## begin PASSAGE SHOWN

Fellow Cambodian Chhun Bunthorn made history when he won the country’s first gold medal for athletics after clinching first place in the 800m race. The games also saw the entry of Cambodia’s women’s football team qualifying for the semi-finals. 

The team had spent six months training in China as part of an official arrangement, according to Sareth Keo, general secretary of the Cambodia Football Association.

“Beforehand, we never used to focus so much on women’s football,” Sareth said. “Now, the women’s team is doing better than the men’s.” 

Inspirational narratives aside, the games weren’t without their share of drama that ran contrary to the otherwise carefully constructed messages of regional collaboration and friendship. 

Thailand boycotted the Kun Khmer event after unsuccessfully demanding Cambodia refer to the sport as Muay Thai. The fighting disciplines are very similar, enough to where the countries regularly host cross-border bouts, and both sides claim to be originators of the style.

Fighting also broke out on the football field during the men’s football final on 16 May, which erupted into a brawl between the Indonesian and Thai teams. 

Coaches and players tore into each other following Indonesia’s mistaken early exit from the pitch, allowing Thailand to equalise 2-2 on a penalty. Five red cards were handed out to each team, and Indonesia eventually gained a 5-2 victory, winning their first gold medal in the sport.  

But despite the fierce rivalries, regional alliances and building relations lies at the roots of the SEA Games. 

“[It] is always an excellent opportunity to unite countries to rally and support their country’s best athletes … [and] also an opportunity for cultural exchange,” said Emily Ortega, head of psychology programme and sports psychology specialist at Singapore’s University of Social Sciences. 

The region’s largest sporting event has its origins in the first Southeast Asian Peninsular Games in 1958, following a delegates’ meeting that same year at the Asian Games in Tokyo. 

The brainchild of Luang Sukhum Nayapradit, then-vice president of the Thailand Olympic Committee, the first SEAP Games took place in Bangkok eight years before the founding of the ASEAN bloc. 

Hosted under the late King Bhumibol, the event welcomed more than 527 regional athletes from the six founding countries – Thailand, Burma, Malaya, Singapore, South Vietnam and Laos – who competed across 12 sports. In an early hint of the political considerations that attend the games, host Thailand made the inaugural event exclusive to neighbours which shared its anti-communist interests.

## end PASSAGE SHOWN

■ SET EXERCISE 1 ■
Translate this sentence from the passage on the SEA Games into Spanish: "The team had spent six months training in China as part of an official arrangement, according to Sareth Keo, general secretary of the Cambodia Football Association."
■ SET EXERCISE 2 ■
Does each statement agree with the passage on the SEA Games? Answer yes or no, and quote the words that decide it.
(a) Thailand boycotted the Kun Khmer event.
(b) The first SEAP Games were held in Tokyo.
(c) Indonesia won the men's football final 5-2.
■ SET EXERCISE 3 ■
Continue the passage on the SEA Games from its last sentence.

## begin ENTRIES PROVIDED

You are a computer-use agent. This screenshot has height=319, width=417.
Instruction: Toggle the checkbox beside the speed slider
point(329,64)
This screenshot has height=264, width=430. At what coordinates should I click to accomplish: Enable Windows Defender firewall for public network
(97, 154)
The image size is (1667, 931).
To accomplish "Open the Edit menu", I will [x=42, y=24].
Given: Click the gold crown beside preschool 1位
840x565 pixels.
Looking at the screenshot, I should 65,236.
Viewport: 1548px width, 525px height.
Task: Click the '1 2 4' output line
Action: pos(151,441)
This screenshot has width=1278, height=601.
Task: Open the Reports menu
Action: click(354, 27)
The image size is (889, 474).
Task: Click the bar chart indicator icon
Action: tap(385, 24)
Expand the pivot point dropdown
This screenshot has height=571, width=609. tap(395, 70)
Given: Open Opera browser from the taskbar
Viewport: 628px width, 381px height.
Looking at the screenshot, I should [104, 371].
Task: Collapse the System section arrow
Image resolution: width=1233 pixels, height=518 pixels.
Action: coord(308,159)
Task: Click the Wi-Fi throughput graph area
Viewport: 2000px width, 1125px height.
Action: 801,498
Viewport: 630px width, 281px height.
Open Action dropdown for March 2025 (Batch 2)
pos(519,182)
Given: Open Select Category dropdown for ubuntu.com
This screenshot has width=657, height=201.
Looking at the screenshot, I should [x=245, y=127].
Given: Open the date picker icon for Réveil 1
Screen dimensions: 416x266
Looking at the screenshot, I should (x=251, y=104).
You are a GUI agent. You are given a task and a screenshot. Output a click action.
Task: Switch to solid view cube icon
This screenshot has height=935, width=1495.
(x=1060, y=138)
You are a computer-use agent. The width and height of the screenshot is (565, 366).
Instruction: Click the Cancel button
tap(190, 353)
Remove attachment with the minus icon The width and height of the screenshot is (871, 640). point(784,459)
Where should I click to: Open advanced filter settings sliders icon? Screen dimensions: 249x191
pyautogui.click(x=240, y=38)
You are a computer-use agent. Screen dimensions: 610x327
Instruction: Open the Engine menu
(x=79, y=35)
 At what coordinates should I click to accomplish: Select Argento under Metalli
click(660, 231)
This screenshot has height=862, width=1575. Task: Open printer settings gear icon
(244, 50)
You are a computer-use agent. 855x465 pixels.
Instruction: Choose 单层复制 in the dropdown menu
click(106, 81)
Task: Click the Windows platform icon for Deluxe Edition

## end ENTRIES PROVIDED

■ WRITTEN REPLY 1 ■
El equipo había pasado seis meses entrenando en China como parte de un acuerdo oficial, según Sareth Keo, secretario general de la Asociación de Fútbol de Camboya.

■ WRITTEN REPLY 2 ■
(a) Yes: "Thailand boycotted the Kun Khmer event after unsuccessfully demanding Cambodia refer to the sport as Muay Thai."
(b) No: "the first SEAP Games took place in Bangkok"
(c) Yes: "Indonesia eventually gained a 5-2 victory"

■ WRITTEN REPLY 3 ■
The SEAP Games Federation was founded the next year with a symbol of six interlinked gold rings, each representing a founding nation. 

The recent games also served as an opportunity for regional leaders to meet and discuss bilateral collaboration. The visiting Laos President Thoungloun Sisoulith reportedly had discussions with Hun Sen about enhanced disaster relief collaboration. And as Timor-Leste progresses towards its goal of ASEAN membership, former Timorese President Xanana Gusmão’s attendance at the opening ceremonies could be seen as a public sign of strengthened ties between the two countries. 

But hosting countries can also capitalise on the opportunity to boost their own soft power and national interests, not just through the selection of sports.

For this year’s SEA Games, the $160 million stadium that hosted the opening ceremony, neighbouring 3,000-capacity aquatic centre and 6,100 bed athlete village are a signal of Cambodia’s status to the wider region. Accommodation and food for the 5,300 athletes is estimated to have cost the Kingdom approximately $550,000, an investment in regional status.

Geopolitics aside, for many athletes, the games represent a cherished opportunity to compete on the world stage.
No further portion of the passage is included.